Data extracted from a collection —
-- Opening Marker --

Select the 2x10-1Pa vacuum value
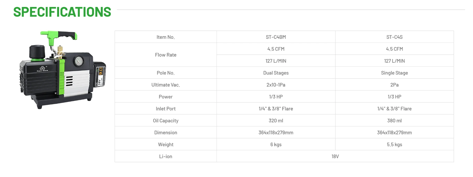Image resolution: width=473 pixels, height=177 pixels. pos(276,85)
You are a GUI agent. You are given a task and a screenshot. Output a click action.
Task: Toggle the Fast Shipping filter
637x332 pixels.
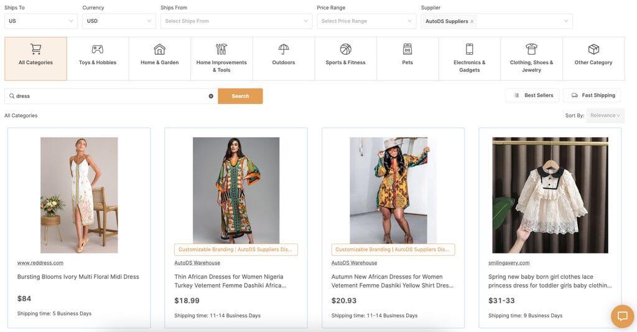tap(592, 95)
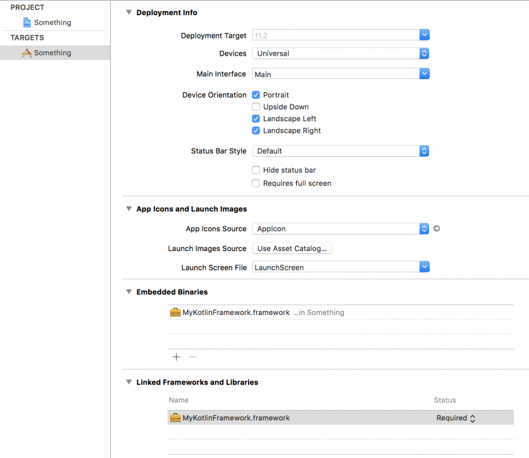Select MyKotlinFramework.framework row in Linked Frameworks

(x=340, y=417)
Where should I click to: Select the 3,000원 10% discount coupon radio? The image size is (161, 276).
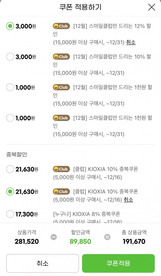[x=10, y=57]
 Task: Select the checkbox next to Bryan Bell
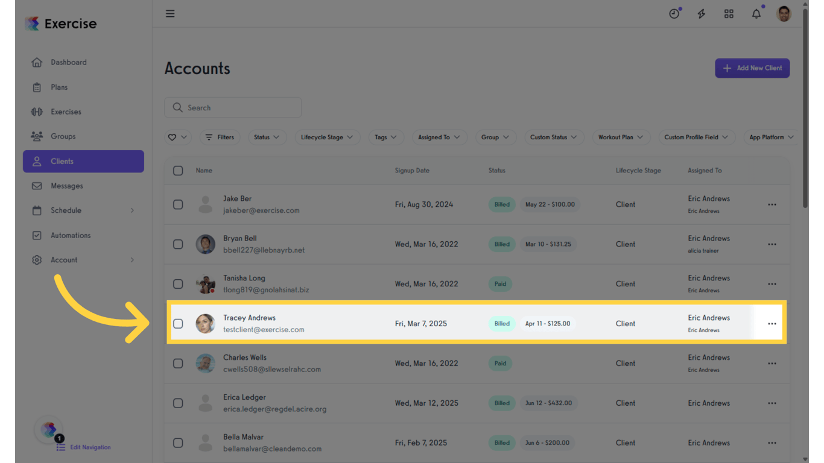pos(178,244)
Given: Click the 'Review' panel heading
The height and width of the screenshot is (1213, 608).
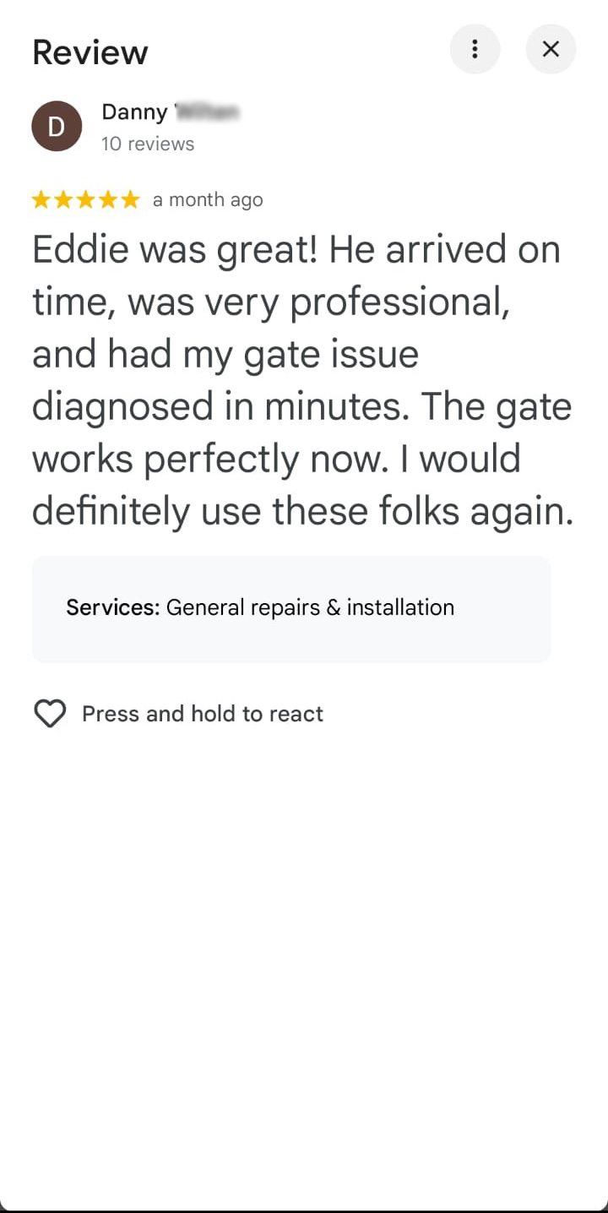Looking at the screenshot, I should click(90, 52).
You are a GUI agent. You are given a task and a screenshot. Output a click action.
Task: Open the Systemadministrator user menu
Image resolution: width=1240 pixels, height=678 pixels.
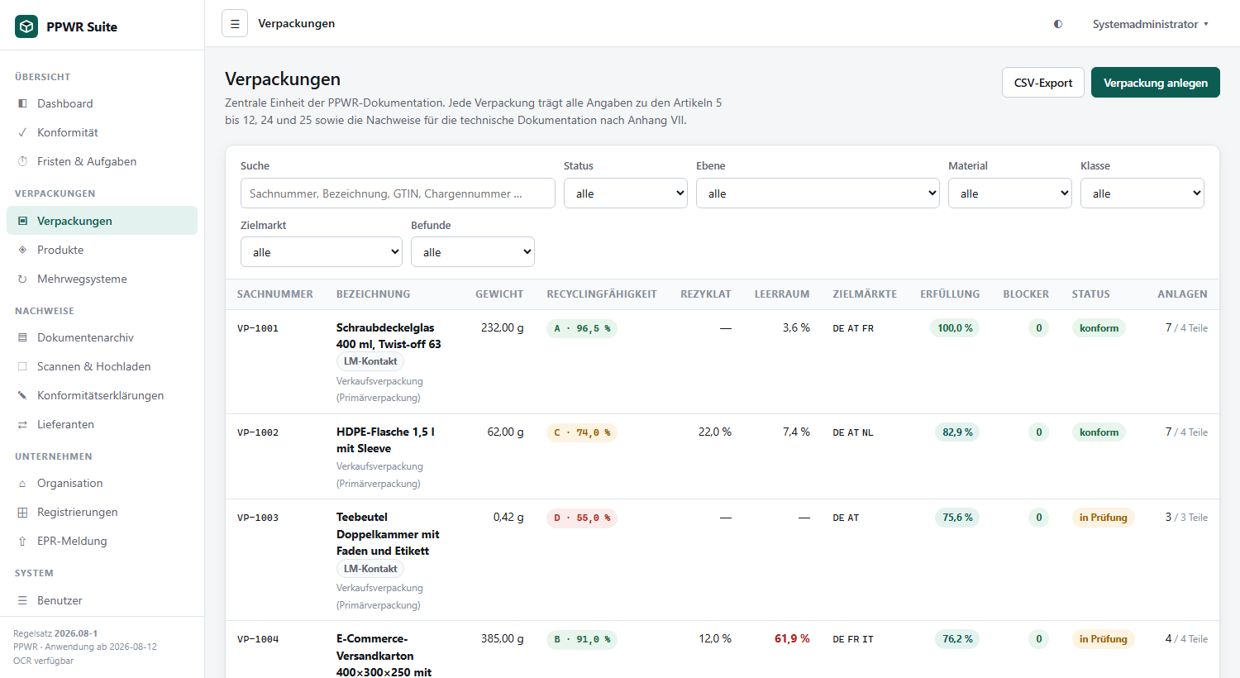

-- Closing Marker --

Write out each line of the data exactly; the images should be left out.

Select the 2x10-1Pa vacuum value
Image resolution: width=473 pixels, height=177 pixels. pos(276,85)
You are a GUI agent. You are given a task and a screenshot. Output a click action.
Task: Toggle the Fast Shipping filter
637x332 pixels.
tap(592, 95)
Select MyKotlinFramework.framework row in Linked Frameworks

(x=340, y=417)
Where should I click to: Select the 3,000원 10% discount coupon radio? The image size is (161, 276).
[x=10, y=57]
 Task: Select the checkbox next to Bryan Bell
pos(178,244)
Given: Click the 'Review' panel heading
The height and width of the screenshot is (1213, 608).
Looking at the screenshot, I should click(90, 52).
You are a GUI agent. You are given a task and a screenshot. Output a click action.
Task: Open the Systemadministrator user menu
Image resolution: width=1240 pixels, height=678 pixels.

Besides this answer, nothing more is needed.